If you know that the problem is structural, it will of course not be easier to learn. A woman who has internalized the patriarchy for decades cannot simply “snap out”. It is unrealistic – and even unfair – to expect sudden changes without recognizing the pain and the story that led to it.
Where there is a will, there is a way
It starts with empathy. To be ready not to see yourself as threats, but as the survivor of the same system. It means determining limits without bitterness. Resistance to control without cruelty. It means that young women who question the idea that respect must be from the submission and re -evaluate older women whether their authority must be received at the expense of another.
A new culture of cooperation can grow in houses in which the decision -making process is more shared than handed over.

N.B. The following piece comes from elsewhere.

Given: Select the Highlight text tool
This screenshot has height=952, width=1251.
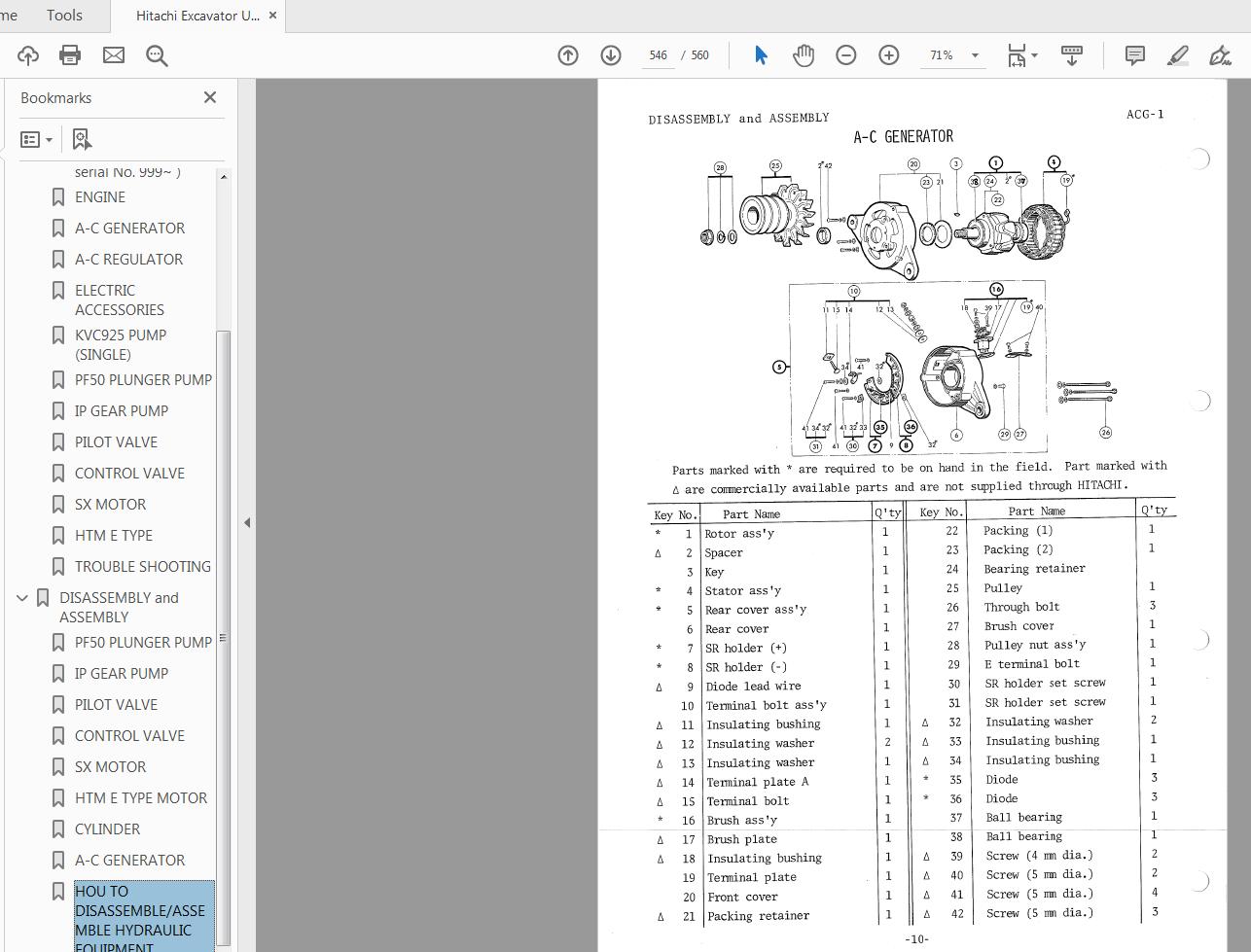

A young woman may not break down the patriarchy alone, but she can decide not to replicate it. She can choose to combat others and can expand empathy where she was refused.
If even a few women within a household start to decide the understanding of control – whether Saas or Bahu, Jethani or Devrani, Nanand or Bhabhi – the atmosphere changes. Children grow up and watch women who respect each other rather than fear. Families are reminded not because of their rivalries, but for their support systems.
The most revolutionary act in society today is simply the following: women who cooperate with each other instead of competing. Women are allies and more opponents, to each other. Women who choose empathy about hierarchy.
The revolution does not always start outside. Sometimes it starts at home.